**Instructions to follow**
Reproduce every line of the material below exactly, leaving out the pictures.
___ Raw data
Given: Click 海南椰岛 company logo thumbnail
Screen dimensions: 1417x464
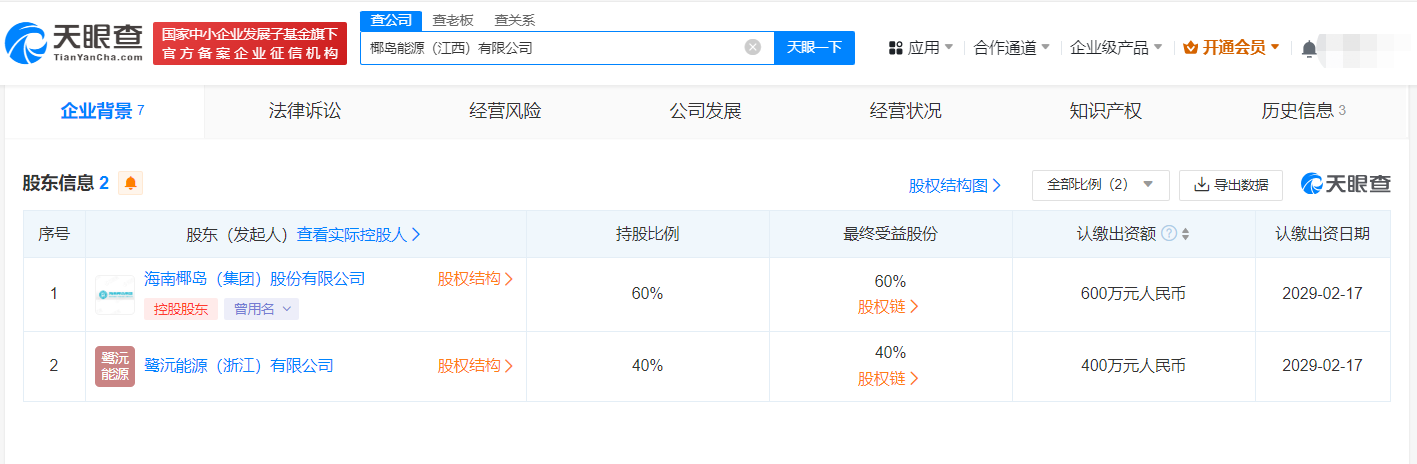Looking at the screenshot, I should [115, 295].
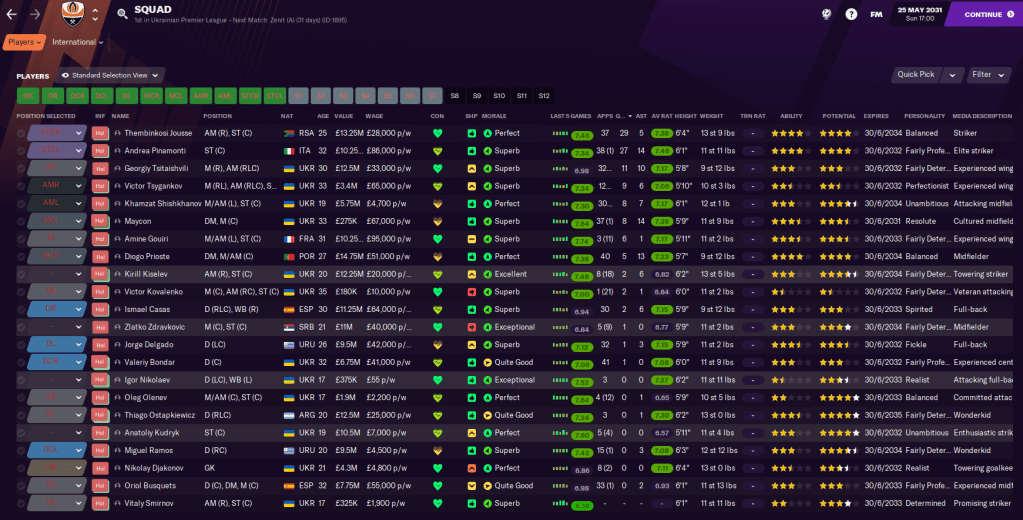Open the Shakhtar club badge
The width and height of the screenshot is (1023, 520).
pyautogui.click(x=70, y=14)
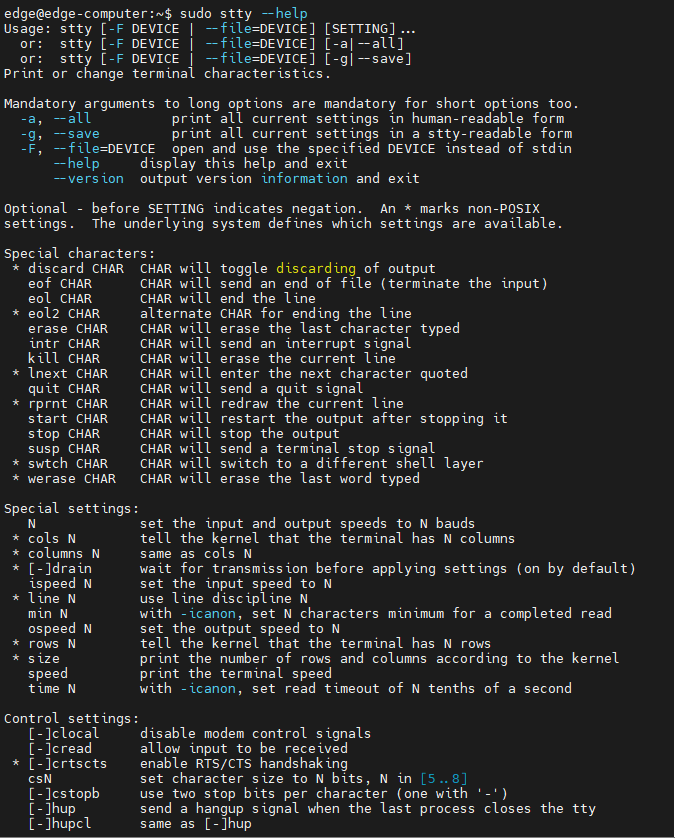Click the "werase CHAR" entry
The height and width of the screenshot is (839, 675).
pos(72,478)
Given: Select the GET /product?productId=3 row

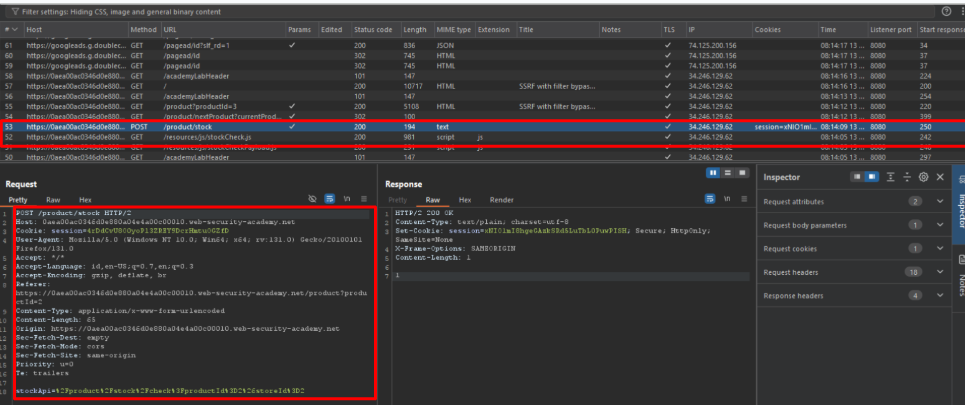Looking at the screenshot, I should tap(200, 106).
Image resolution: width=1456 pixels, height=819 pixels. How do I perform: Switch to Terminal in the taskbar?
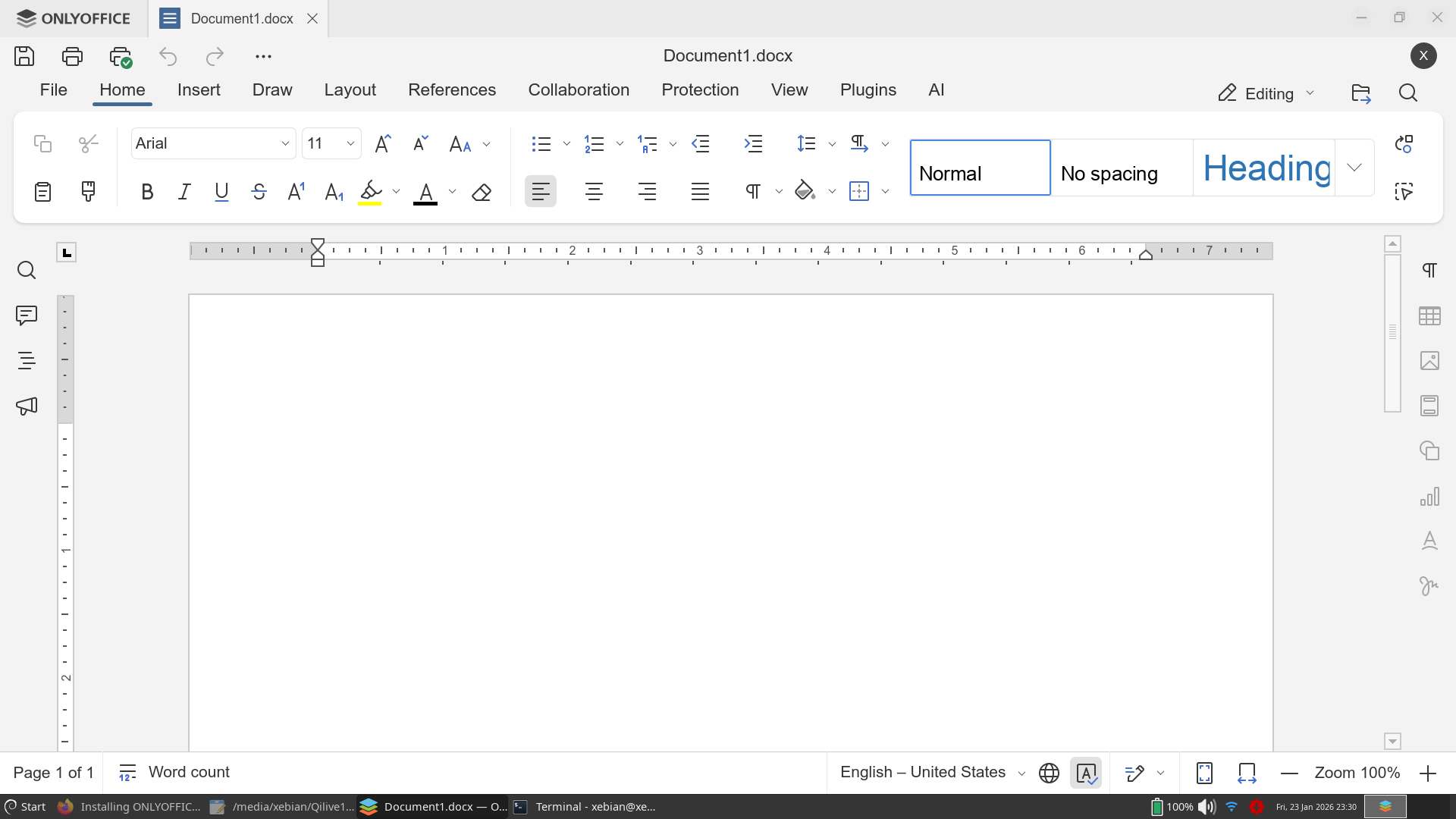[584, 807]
______
**Final result**
Given: Click 海南椰岛 company logo thumbnail
Screen dimensions: 1417x464
Looking at the screenshot, I should [115, 295].
Open the Shakhtar club badge
The width and height of the screenshot is (1023, 520).
pyautogui.click(x=70, y=14)
Click the "werase CHAR" entry
The height and width of the screenshot is (839, 675).
pos(72,478)
Given: Select the GET /product?productId=3 row

Looking at the screenshot, I should tap(200, 106).
Image resolution: width=1456 pixels, height=819 pixels. How do I perform: Switch to Terminal in the taskbar?
[584, 807]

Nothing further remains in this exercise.